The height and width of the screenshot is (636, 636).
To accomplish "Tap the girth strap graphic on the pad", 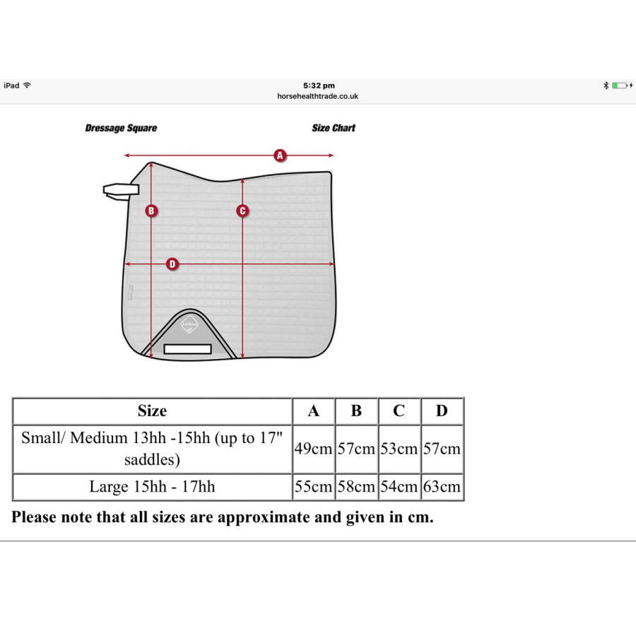I will pyautogui.click(x=119, y=189).
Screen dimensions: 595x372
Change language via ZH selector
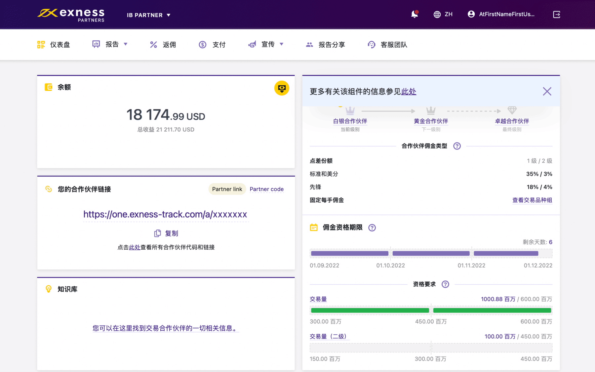(x=443, y=14)
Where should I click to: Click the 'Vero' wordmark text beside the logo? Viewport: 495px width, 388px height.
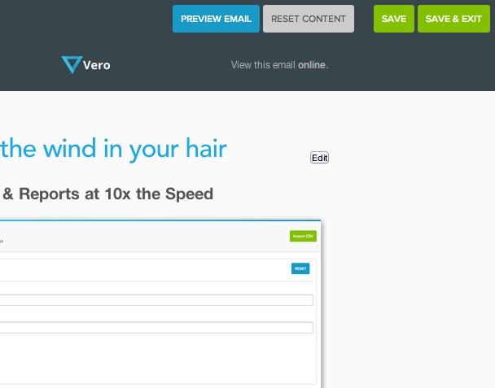point(97,65)
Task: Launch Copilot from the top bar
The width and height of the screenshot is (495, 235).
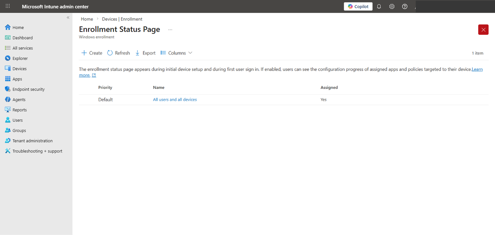Action: click(x=358, y=6)
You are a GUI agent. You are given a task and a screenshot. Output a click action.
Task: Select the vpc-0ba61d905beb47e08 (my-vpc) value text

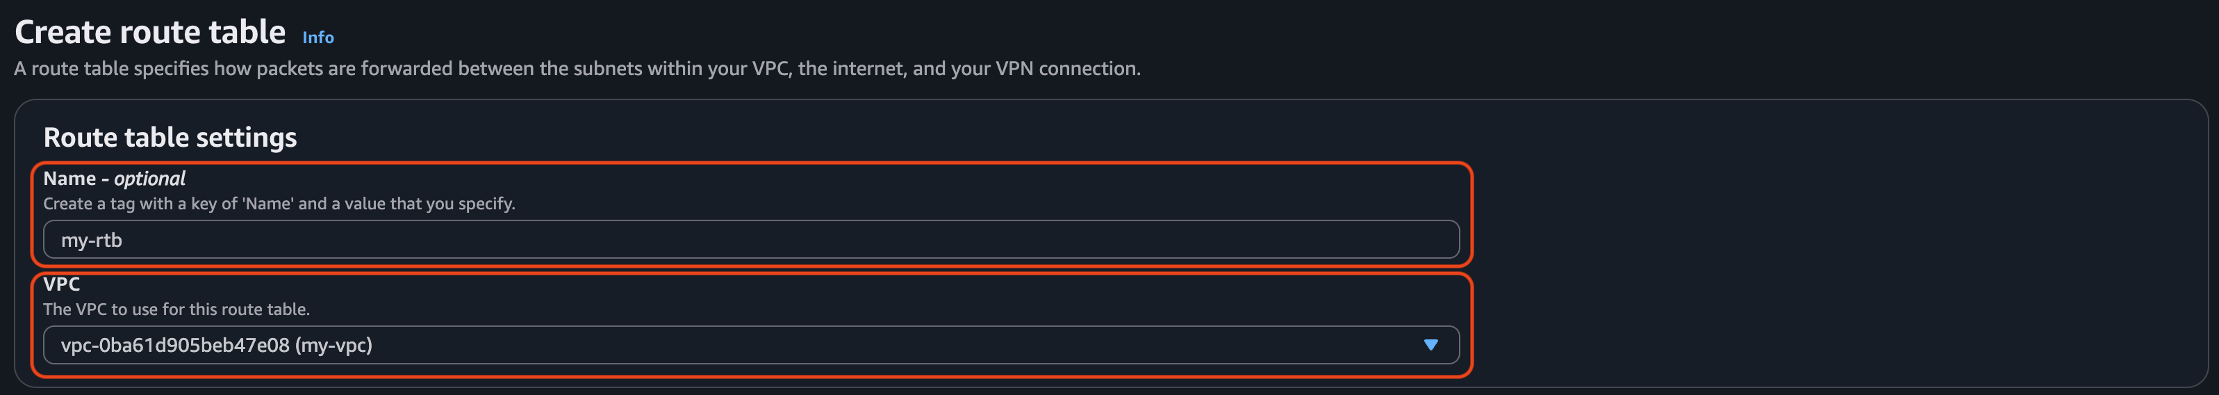(216, 345)
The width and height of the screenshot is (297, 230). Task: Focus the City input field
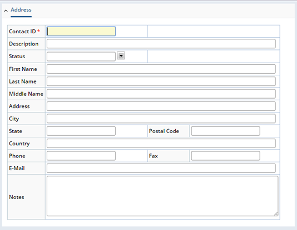tap(161, 119)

How to complete this task:
Copy out exactly the lines between the line that contains "Change language via ZH selector" and the last line of the records, both ends included; leave out every picture.

Solution for this problem:
Change language via ZH selector
(x=443, y=14)
Where should I click to: Click the 'Vero' wordmark text beside the logo? Viewport: 495px width, 388px height.
point(97,65)
Task: Launch Copilot from the top bar
The width and height of the screenshot is (495, 235).
Action: click(x=358, y=6)
You are a GUI agent. You are given a task and a screenshot. Output a click action.
Task: Select the vpc-0ba61d905beb47e08 (my-vpc) value text

(216, 345)
The width and height of the screenshot is (297, 230). Task: Focus the City input field
tap(161, 119)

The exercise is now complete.